According to data from LinkedIn, 57% of job switches from May to July this year were from one industry to another. But why is this happening? What is driving employees to switch careers entirely? It seems that Brexit, an ageing workforce, and Coronavirus may be masking another reason why lorry drivers and other key workers are quitting the industry. One of the UK’s youngest lorry drivers says the hours and conditions of being a lorry driver are so bad he’s considering quitting. Daniel White says the job has made him seriously ill. Half of logistics companies say they have seen a rise in poor mental health. It appears the impact the pandemic had on some of our most vital workers health is driving them out of their industries completely.
Across the US, ‘exhausted and underpaid’ teachers are quitting their jobs in record numbers. In the UK, one in twelve teachers left the profession last year. A record one in six teachers now quit after just one year in the profession. Since February 2020, nearly one in five healthcare workers quit their jobs with burnout polling as a primary reason behind resignations. Right across the US, police, bankers and waiting staff are also experiencing record high levels of quit rates. Bankers in the US are the most likely to cite mental health issues as the main reason they have quit their job. But the close bonds many employees have at work highlight how important it is for employers to do their best to retain people.
While we will no doubt recover from some of the issues causing the great resignation, employers should be aware that they don’t have much time to react. Something I have seen first-hand is the mass exodus that appears to follow when a few key individuals leave an organisation. Turnover contagion is what happens when a highly regarded employee leaves and other employees get concerned and there is evidence to back up this phenomenon. Our close bonds at work mean that frequently, when someone we work closely with leaves, it makes us want to leave to.
While there are many employees that are leaving industries altogether, others are just looking for better employee experiences.Gethin Nadin, award-winning psychologist, bestselling Employee Experience Author and Director, Employee Wellbeing at Benefex
Why employees stay
The pandemic, Brexit, ageing workforces, low wage growth – whatever the reason why an industry is struggling to retain talented people, one thing is for certain. Content, happy, well compensated, included employees rarely quit their jobs. While many employers spend a lot of money working out why employees leave, what most of us want from work hasn’t changed in hundreds of years and I think they can be boiled down to two things:
They want to feel cared for.
Feeling valued, being recognised for their efforts, being trusted, and feeling heard are core human needs.
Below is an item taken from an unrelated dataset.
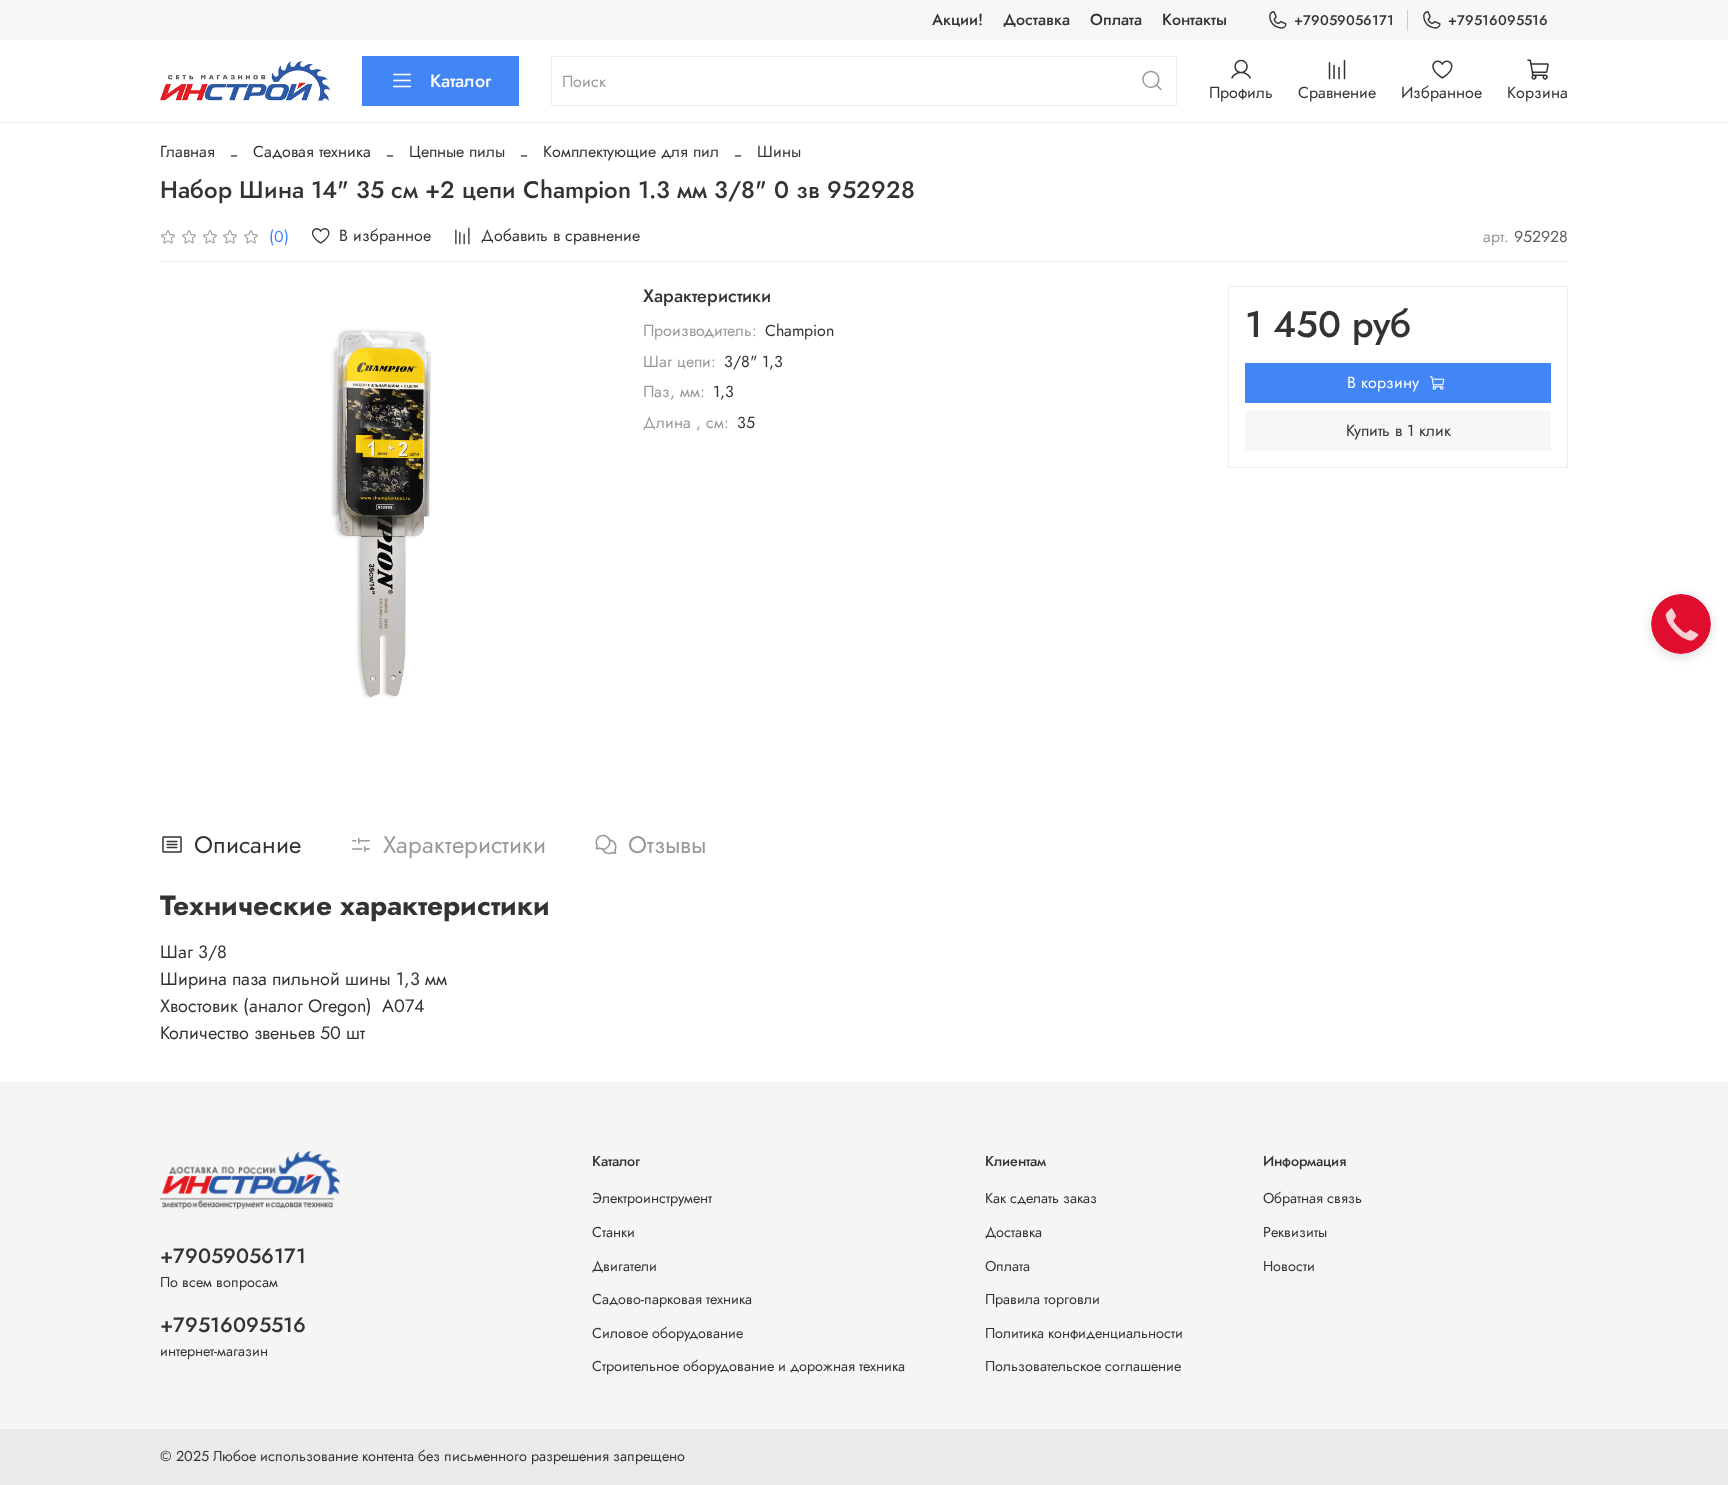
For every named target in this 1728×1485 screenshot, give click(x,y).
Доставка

In 2021 most employees want to work for an organisation that takes their wellbeing seriously. There has been a generational shift in expectations from employees and they are increasingly asking for help to support their wellbeing.
They want flexibility.
I’ve been banging this drum for a decade, but employees want to have control and autonomy over how and where they work. They want to decide if they work from a coffee shop or from home if they can. A massive 30% of job seekers say they are looking for an entirely remote role and one in six employees say they will quit if they aren’t able to continue to work from home after the pandemic. With 85% of UK workers saying they want to stay working from home all or some of the time and official figures showing that 31% of UK jobs could be done at home, it’s not something to ignore.
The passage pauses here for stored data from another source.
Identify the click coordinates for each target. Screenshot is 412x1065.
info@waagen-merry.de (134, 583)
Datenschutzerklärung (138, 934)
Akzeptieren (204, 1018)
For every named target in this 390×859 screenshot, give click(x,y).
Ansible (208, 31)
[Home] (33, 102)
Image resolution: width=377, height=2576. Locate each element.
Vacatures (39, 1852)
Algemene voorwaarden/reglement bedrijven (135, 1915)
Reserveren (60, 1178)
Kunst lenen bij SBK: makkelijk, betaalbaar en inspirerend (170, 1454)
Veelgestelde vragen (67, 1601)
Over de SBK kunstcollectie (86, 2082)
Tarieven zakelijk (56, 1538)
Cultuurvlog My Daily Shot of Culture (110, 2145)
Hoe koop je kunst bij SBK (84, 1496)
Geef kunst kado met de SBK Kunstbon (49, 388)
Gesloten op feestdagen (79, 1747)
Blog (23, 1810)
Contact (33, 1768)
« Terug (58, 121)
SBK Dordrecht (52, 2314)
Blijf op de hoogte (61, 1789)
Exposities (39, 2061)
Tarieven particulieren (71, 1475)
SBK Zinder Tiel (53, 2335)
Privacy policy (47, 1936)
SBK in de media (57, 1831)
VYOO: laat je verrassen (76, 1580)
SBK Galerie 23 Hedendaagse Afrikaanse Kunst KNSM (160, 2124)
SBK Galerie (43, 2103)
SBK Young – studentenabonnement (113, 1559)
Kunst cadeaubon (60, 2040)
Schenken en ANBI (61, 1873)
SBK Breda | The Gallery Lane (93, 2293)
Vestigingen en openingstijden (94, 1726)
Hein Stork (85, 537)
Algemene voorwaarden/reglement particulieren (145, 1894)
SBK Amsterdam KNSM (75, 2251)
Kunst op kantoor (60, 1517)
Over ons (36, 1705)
The Employee Experience Needs to be Designed
While there are many employees that are leaving industries altogether, others are just looking for better employee experiences. Nearly half of retailers in the UK say they have seen employees move on because they didn’t feel their mental health was being looked after. A nationwide survey showed that most of those employees who are considering leaving their jobs felt their employer hadn’t done enough to support their mental health during the pandemic.
Great employee experiences rarely just happen. They are designed around the wants and needs of workers to create the kind of conditions that employees aren’t just attracted to, but ones where they will stay and thrive. Accelerated by the pandemic, I think employee wellbeing has fast become a primary driver of the employee experience, but rarely do I see that strategy designed. I believe the most successful employers will be those that very quickly take time to consider and design employee experiences will the wellbeing of their people at the heart.